■ **Selected text**:
____________

For followers of professional basketball, the last fifteen to twenty years has provided a bonanza of meaningful historical writings on the game’s players, teams, and leagues from the 1960s and earlier. Continuing that trend is the recent publication of this important biography, Dolph Schayes and the Rise of Professional Basketball, which deals with one of the most significant players of the National Basketball Association (NBA) in the 1950s and 1960s and a member of the league’s Fiftieth Anniversary All-Time team.

Born in 1928 in New York City to Jewish parents who had not long before immigrated to the United States from Romania, Dolph Schayes and his family lived in a predominantly Jewish section of the Bronx, and he rarely encountered any anti-Semitism while growing up. Surrounded almost exclusively by the children of other Jewish families, as a boy Dolph seldom strayed from his neighborhood, and he soon gravitated to the city game of basketball. In 1941, Dolph entered the nearby DeWitt Clinton High, a predominantly Jewish, all-boys school in the Bronx, where he was a good student and one of the basketball team’s stars by his junior year when he had grown to six-foot-five—being named center on the All-City team for 1944.

With a number of colleges interested in having Dolph play basketball for them, he decided to enroll at New York University (NYU). There he could attend his classes at the school’s Bronx campus, which was within walking distance of his family home where he resided throughout college. As a slightly shy individual, this environment allowed Dolph essentially to continue living primarily within the physical and ethnic security that he had always known while growing up.

New York City was a national “hotbed” of basketball in the 1940s, and the area featured several colleges that competed at the game’s highest levels while featuring quite a number [End Page 420] of outstanding Jewish players. Graduating from high school in mid-year, Dolph—still just sixteen years old—stepped in immediately in February 1945 as the starting center on the varsity team for NYU’s Violets. At the end of the 1944–45 season, NYU received a bid to the National Collegiate Atheletic Association (NCAA) tournament—then second in importance to the National Invitation Tournament (NIT) and a much smaller tourney than today—and, surprisingly, the Violets reached the championship game where they lost to Oklahoma A&M, as Dolph battled the Aggies’ great seven-foot center Bob Kurland.

____________

■ **Available data**:
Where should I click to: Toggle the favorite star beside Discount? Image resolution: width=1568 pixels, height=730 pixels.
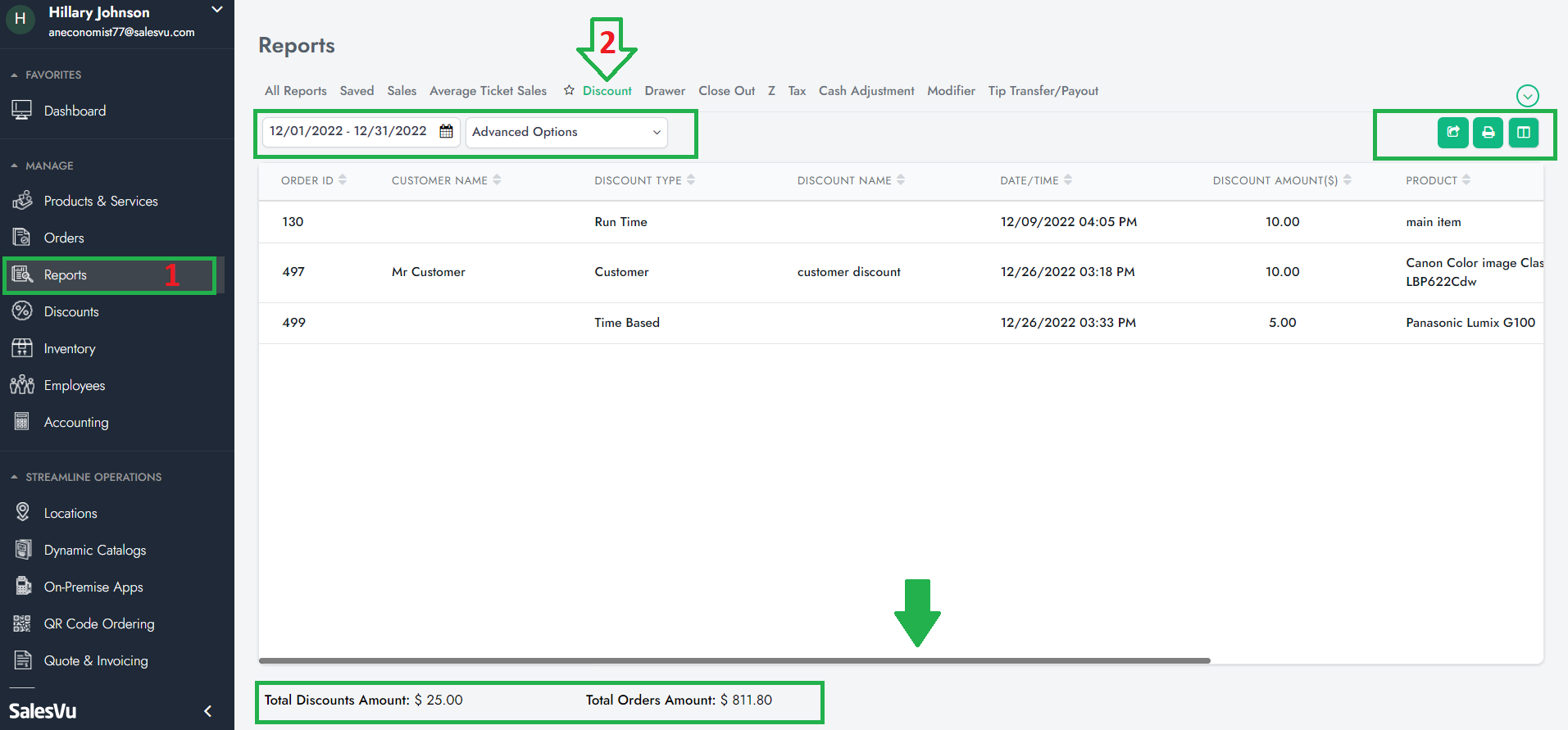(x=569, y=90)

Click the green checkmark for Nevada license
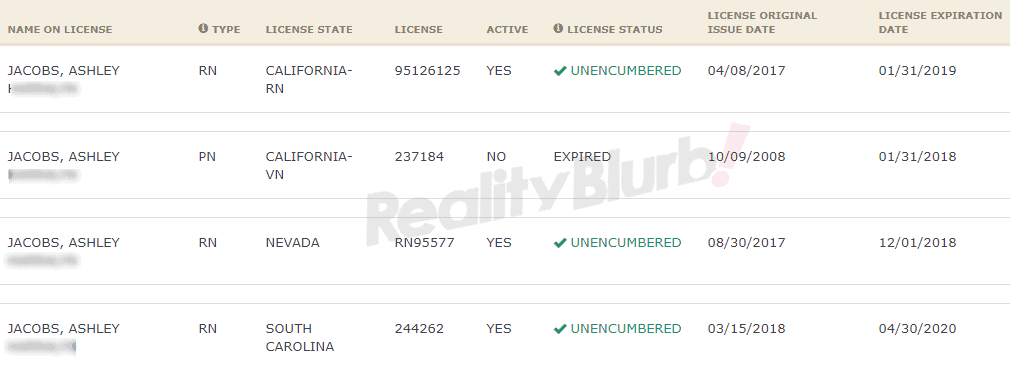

____________

■ **Requirement A**:
List every abbreviation that appears in parentheses in the Dolph Schayes passage.
■ **Requirement B**:
Answer these questions from the Dolph Schayes passage, one answer per line, marked like the questions.
(i) In what year was Dolph Schayes born?
(ii) How tall had he grown by his junior year of high school?
(iii) Which team beat NYU in the championship game of the 1944–45 NCAA tournament?
■ **Requirement C**:
Reproduce the part of the Dolph Schayes passage that starts with "New York City was" and goes on through "center Bob Kurland.".

■ **Exercise output A**:
NBA, NYU, NCAA, NIT

■ **Exercise output B**:
(i) 1928
(ii) Six-foot-five
(iii) Oklahoma A&M

■ **Exercise output C**:
New York City was a national “hotbed” of basketball in the 1940s, and the area featured several colleges that competed at the game’s highest levels while featuring quite a number [End Page 420] of outstanding Jewish players. Graduating from high school in mid-year, Dolph—still just sixteen years old—stepped in immediately in February 1945 as the starting center on the varsity team for NYU’s Violets. At the end of the 1944–45 season, NYU received a bid to the National Collegiate Atheletic Association (NCAA) tournament—then second in importance to the National Invitation Tournament (NIT) and a much smaller tourney than today—and, surprisingly, the Violets reached the championship game where they lost to Oklahoma A&M, as Dolph battled the Aggies’ great seven-foot center Bob Kurland.